Start of RECORDS FOR PROCESSING

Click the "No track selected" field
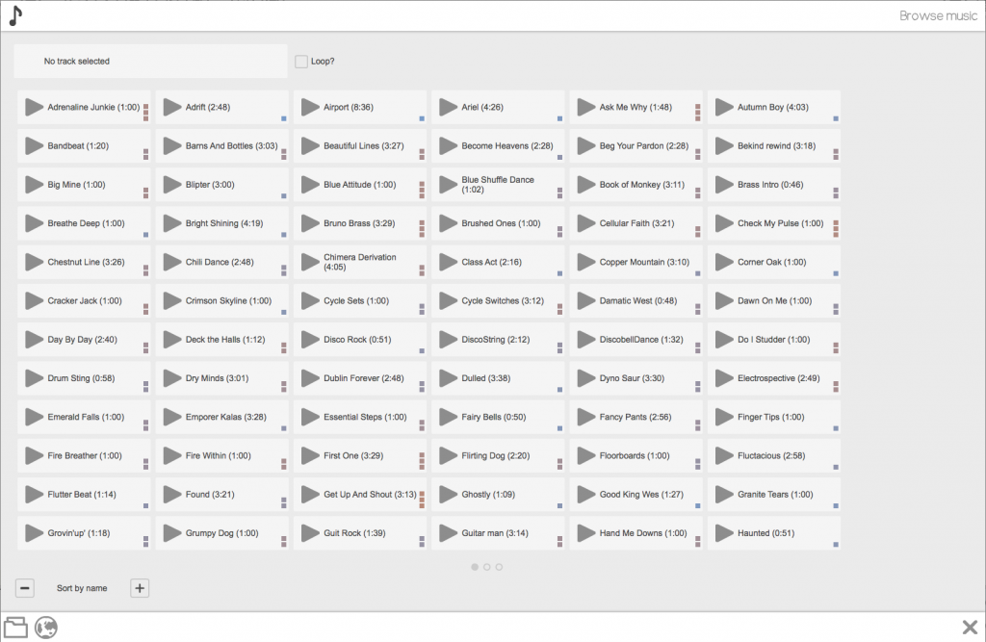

End of RECORDS FOR PROCESSING
Start of RECORDS FOR PROCESSING

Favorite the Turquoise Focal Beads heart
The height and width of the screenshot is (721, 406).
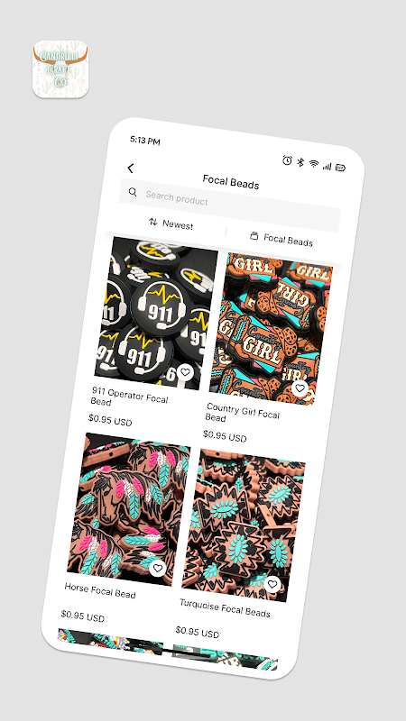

End of RECORDS FOR PROCESSING
Start of RECORDS FOR PROCESSING

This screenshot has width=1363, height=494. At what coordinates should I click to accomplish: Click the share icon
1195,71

End of RECORDS FOR PROCESSING

# [TASK PROMPT]
Would you quote everything above from the line containing "Favorite the Turquoise Focal Beads heart" down to the line containing "The height and"? Include both of those lines and nothing else.

# [ANSWER TO THIS PROBLEM]
Favorite the Turquoise Focal Beads heart
The height and width of the screenshot is (721, 406).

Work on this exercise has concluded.